2017 Featured Authors and Speakers
BOND’s 2017 BOOK AUTHOR fundraiser event took place the evening of Tuesday, August 22, 2016 at Beth El Synagogue and through lunch on Wednesday, August 23 at Oak Ridge Country Club.

Duchess Harris is a professor and chair of the American Studies Department at Macalester College, specializing in Black Feminism, U.S. law and African American Political Movements.
Her latest book, Hidden Human Computers, is about the Black women who did mathematical calculations for John Glenn to go to the moon.
Duchess was motivated to write this book with Sue Bradord Edwards because her grandmother was in the group of the first 11 recruited to work at NASA. She also co-authored Black Lives Matter.
Duchess was a Mellon Fellow at the University of Pennsylvania who earned a PHD in American Studies from the University of Minnesota. She spent her final year in grad school as a postdoctoral fellow at the Institute on Race and Poverty at the University of Minnesota Law School. She received her Jurist Doctorate from William Mitchell College of Law. In 2015 the Minnesota Association of Black Lawyers chose her to received the Profiles in Courage Award and this summer she was honored at NASA.

Minneapolis writer Caren Stelson relates an event in a Minneapolis park on August 26, 2005 that changed her life. It was a commemoration of the 60th anniversary of the end of World War II and the atomic bombings of the Japanese cities of Hiroshima and Nagasaki. A Japanese woman who had survived the bombing of Nagasaki spoke that day, and five years later, Caren tracked Sachiko Yasuri down to ask her if she could share her story. Sachiko: A Nagasaki Bomb Survivor’s Story has been long listed for the 2016 National Book Award in Young People’s Literature.
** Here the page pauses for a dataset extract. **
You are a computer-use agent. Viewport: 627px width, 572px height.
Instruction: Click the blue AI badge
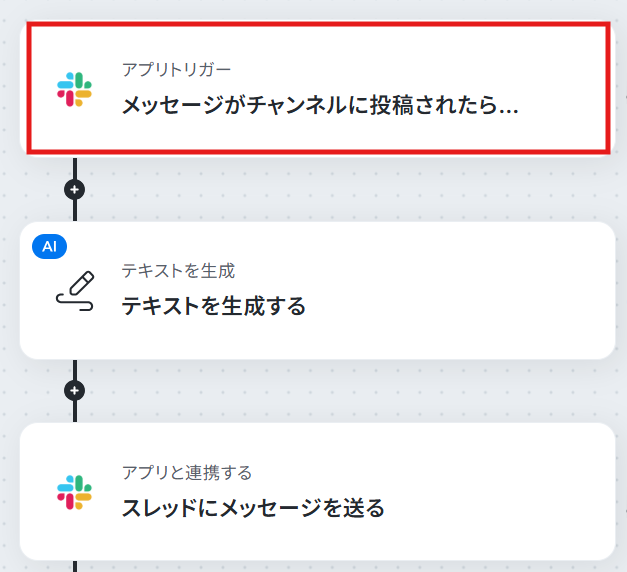click(x=49, y=246)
Born in Ban Vinai Refugee Camp, Kao Kalia Yang came to Minnesota in the summer of 1987 when she was six, along with her parents and older sister, Dawb. Kalia says that while her sister mastered the English language quickly, she struggled for many years, finally discovering that her gift lay not in the spoken, but in the written word. Yang credits her older sister, Dawb, with awakening an interest within her: Yang also credits her 9th grade English teacher, Mrs. Gallatin, with recognizing and encouraging her talents.
Kalia graduated from Carleton College with a Bachelor’s degree in American Studies, Women’s and Gender Studies and Cross-cultural Studies. She received her Master’s of Fine Arts in Creative Nonfiction Writing from Columbia University in New York City. As a teacher she won the Benedict Distinguished Visiting Faculty in American Studies and English at Carleton College.
In 2009 The Latehomecomer won the Minnesota Book Award for memoir/creative nonfiction as well as the Reader’s Choice Award – the first book to ever win two awards.
Kalia’s second book, The Song Poet: A Memoir of My Father, is the winner of the 2017 Minnesota Book Award in Creative Nonfiction/Memoir and a finalist for the National Book Critics Circle Award.
Kalia is a member of Hmong ethnic minority and is now an American citizen. She lives in Minneapolis with her family.

Willam Kent Krueger is an American author and crime writer, best known for his series of novels featuring Cork O’Connor, which are set mainly in Minnesota.
In 2014, his stand-alone book, Ordinary Grace, won the Edgar Award for Best Novel of 2013.
Bill has said that he wanted to be a writer from the third grade, when his story The Walking Dictionary was praised by his teacher and parents.
He attended Stanford University but his academic path was cut short when he came into conflict with the university’s administration during student protests in spring 1970. Throughout his early life, he supported himself by logging timber, digging ditches, working in construction and being published as a freelance journalist; but he never stopped writing.
He wrote short stories and sketches for many years, but it was not until the age of 40 that he finished the manuscript of his first novel, Iron Lake. It won the Anthony Award for Best First Novel, the Barry Award for Best First Novel, the Minnesota Book Award and the Loft-McKnight Fiction Award. His newest book, released in August 2017, Sulfur Springs has been highly anticipated.
He is married, has two children and lives in St. Paul. He does all his writing in a small St. Paul coffee shop and attributes his success as a writer to all those wonderful stories he read as a child.